Vibe Coding with a Database in the Sandbox

2 days ago 3

More play less infra. With PGlite you can vibe code with a database in the sandbox.

AI app builders like Bolt, Lovable and Replit can generate database-driven apps and run them in a sandboxed dev environment. However, to actually work, these apps need to connect to a database. This breaks the sandbox encapsulation and adds friction to the development experience.

PGlite is a Postgres database that runs inside your dev environment. With it, you can one-shot database-driven apps that run without leaving the sandbox. So you can vibe code real apps without even thinking about infra.

More play, less infra

AI app builders like Bolt, Lovable and Replit are amazing tools for building apps. They're automating a lot of the drudge and opening up development to a whole new audience of barefoot developers.

Apps tend to be backed by a database. Usually Postgres. So, when an AI app builder generates a new app, it needs to be connected to a database in order to actually work.

For example, here's Bolt.new prompted to create a "wish list" app using Vite and Node.js (about as standard a stack as you can get). It one-shots the code fine but fails to run the app because it doesn't have a database connected:

Bolt literally prints the message:

To get started, you'll need to have PostgreSQL installed and running with the connection details matching those in the .env file.

Which is kinda crazy, right? The whole point of the Bolt developer experience (and the same is true of other platforms like Lovable and Replit) is that it generates the code and runs it for you in a sandboxed development environment in the browser.

Yet to make the most basic functional app work, you need to ... install system packages? Wire up external database connections? This may be fairly simple stuff for experienced developers (but is friction nonetheless) and presents a major barrier to the new audience of barefoot developers who don't know how this stuff works.

Breaking encapsulation

Now ... there is a solution built into the platforms for this. That is to connect your Supabase or Neon account, depending on which app builder you're using:

Once connected, you can create a database and then wire in the credentials. Sometimes the AI does this for you. In other cases, it writes unhelpful keys into your .env file and you have to debug getting the right connection string into your database driver.

So you can make this work. (And it's a well-trodden path). However, what you now have is a sandboxed development environment that's tied to an external database resource. This creates even more fricition and limits the flexibility of the app builder experience.

For example, using Bolt, you can click a button to fork, aka duplicate, your application:

Do you want the fork to connect to the same database instance? Or a different one? If it's the same database, there's no isolation. Bugs in one version of the app will cause bugs in another. Schema changes in one will break the other.
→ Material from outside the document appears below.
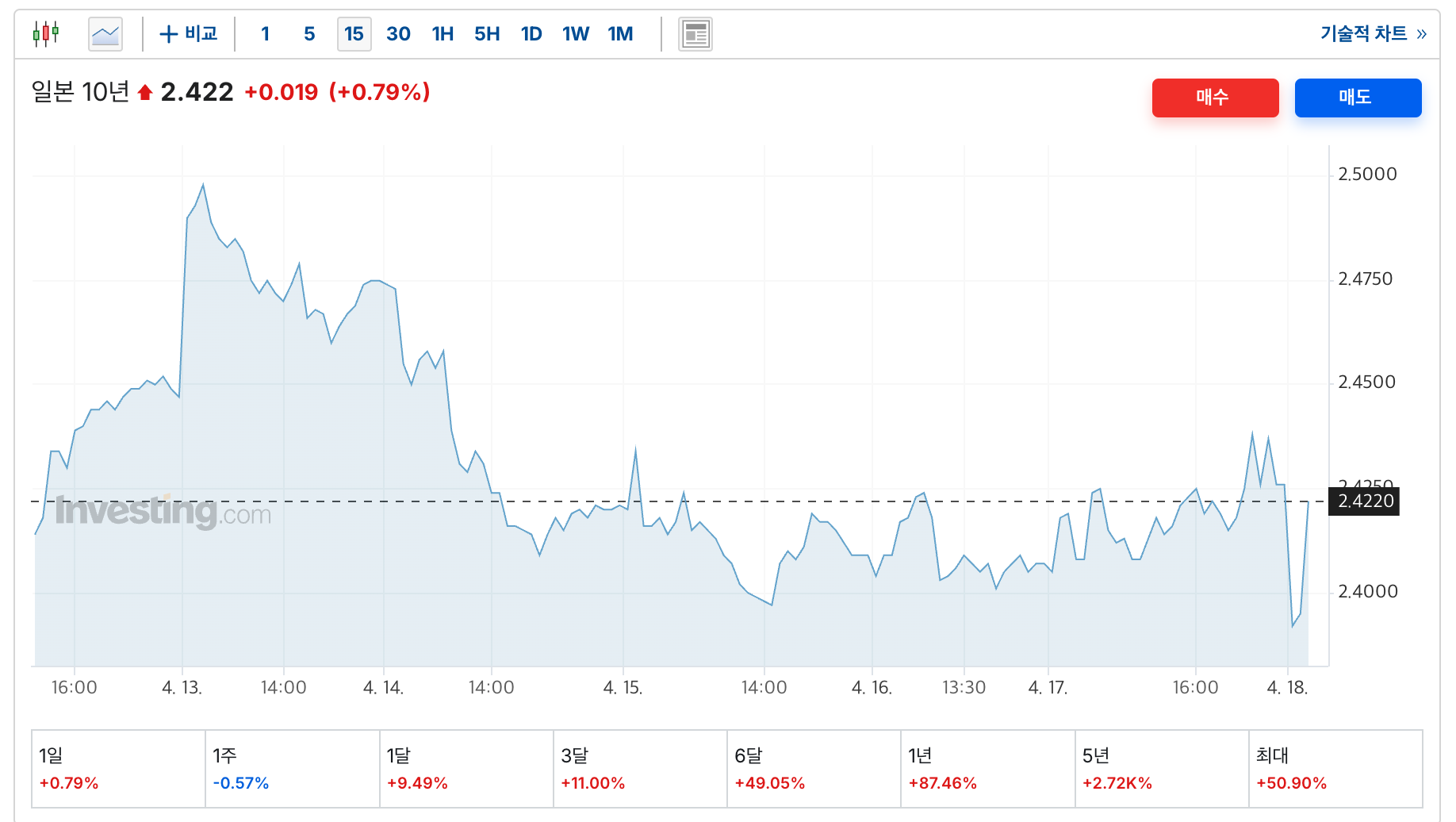1456x822 pixels.
Task: Open the 기술적 차트 link
Action: (1363, 33)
If you're creating the fork to play around and then throw away, you probably want a clean database. But how do you bootstrap that with the same content? How do you clean up the database when you throw away the fork?

This stuff is meant to be simple and automated. But with an external database, it's complex and full of friction.

Database in the sandbox

What if ... instead of connecting the app to an external database, you could just have the database inside the sandbox?

If you dig into a platform like Bolt, you'll see it runs the full development environment, with both front-end and back-end services, inside a WebContainer. What if the database was also able to run inside the WebContainer? Well, with PGlite, it can.

PGlite is an embeddable Postgres database that's designed to run inside the web browser. With the recent addition of the new PGlite Socket library, it can now also happily run inside a WebContainer in a way that's compatible with existing Postgres drivers.

The steps to adapting a standard app to use it are simple enough to one-shot prompt:

  • install the @electric-sql/pglite and @electric-sql/pglite-socket libraries
  • update the Node package.json to run the PGLite server
  • configure the app to connect to it

With these steps in the prompt, the app just works:

The user does not need to think about infra. The database is self-contained inside the sandbox. The code runs first-time. If they fork the app, it works. If they delete the app, the database is deleted with it.

There is no friction. There is no infra. It just works, out of the box.

Pathway to production

There's nothing in this approach that prevents running against a hosted database in production. The prompt in the example above literally tells the AI to wrap the Postgres config in a conditional that looks a bit like this:

ts

const sql = process.env.NODE_ENV === 'production' ? postgres(process.env.DATABASE_URL) : postgres({ host: '/tmp/', username: 'postgres', password: 'postgres', database: 'postgres', max: 1, connect_timeout: 0 } )

So if you hit "deploy" and run in production, the app automatically connects to a production database on a platform like Supabase or Neon. Which is when you want a proper, external database, because you need that database to be available and durable.

What you don't need is the friction from configuring and managing that kind of infra, before you've even run the code your AI app builder has generated for you.

Without killing the vibes

When you're vibe-coding, you don't want to think about infra. You want to stay in the zone, iterating and expressing yourself.

That means having a database inside your sandbox. No glue, no friction, no external services, no free-tier limits. Just part of the runtime. Forkable, disposable, unlimited and zero cost. For the user, for the platform and for the infra provider.

This is the future of AI app building. Vibe coding with a database in the sandbox. Unlocked by PGlite.